Assessing wear, damage and time to failure of industrial granular systems using the Discrete Element Method (DEM) is an area of limited research. In this paper, wear and damage are calculated using the Archard, Finnie, Bitter and Clark wear models of abrasion, ductile, brittle and a combined erosion model respectively using a DEM simulation with an underlying triangular surface mesh to capture and aggregate wear effects. These are compared for varying surface mesh discretisations to determine the effect of mesh refinement on wear distribution and prediction. It was found that the wear pattern remains similar for different discretisations, but the prediction of the maximum wear location varies. Therefore, the ratio between the particle area to surface element area needs to be carefully considered when looking at wear in an industrial setting using DEM. The amount of wear remained approximately constant with 1 -4 % and 1 - 2 % variations for abrasion and ductile erosion respectively. A linear damage accumulation model is presented based on the Palgrem-Miner model which shows a large variation in lifetime prediction for different surface mesh discretisations.
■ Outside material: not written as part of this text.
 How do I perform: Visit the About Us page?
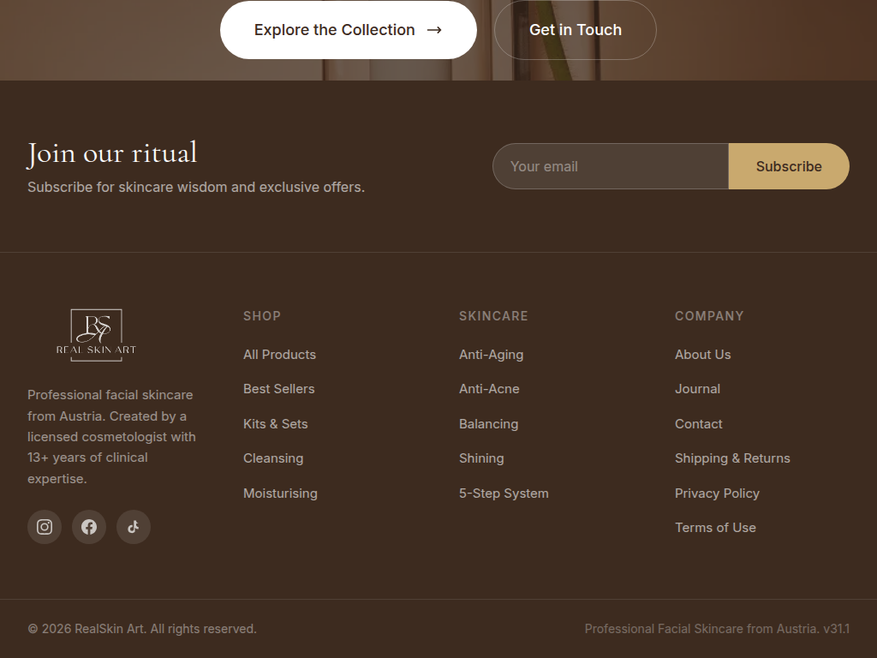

The lifetime prediction needs to be compared to a real-world industrial system for both calibration and validation due to the non-converging nature of wear and damage modelling inside of DEM. To assist in determining a point for accurate wear and damage assessment the formation of holes in the model is studied. The total cumulative hole area is tracked and is found to converge at the impact area of the particles impacting the plate as the mesh is refined. The point of convergence is found to be when particle and element size are approximately equal. This particle to element size ratio is suggested to be a good choice for this type of DEM simulation as it balances accuracy and computational time for both wear and damage assessment.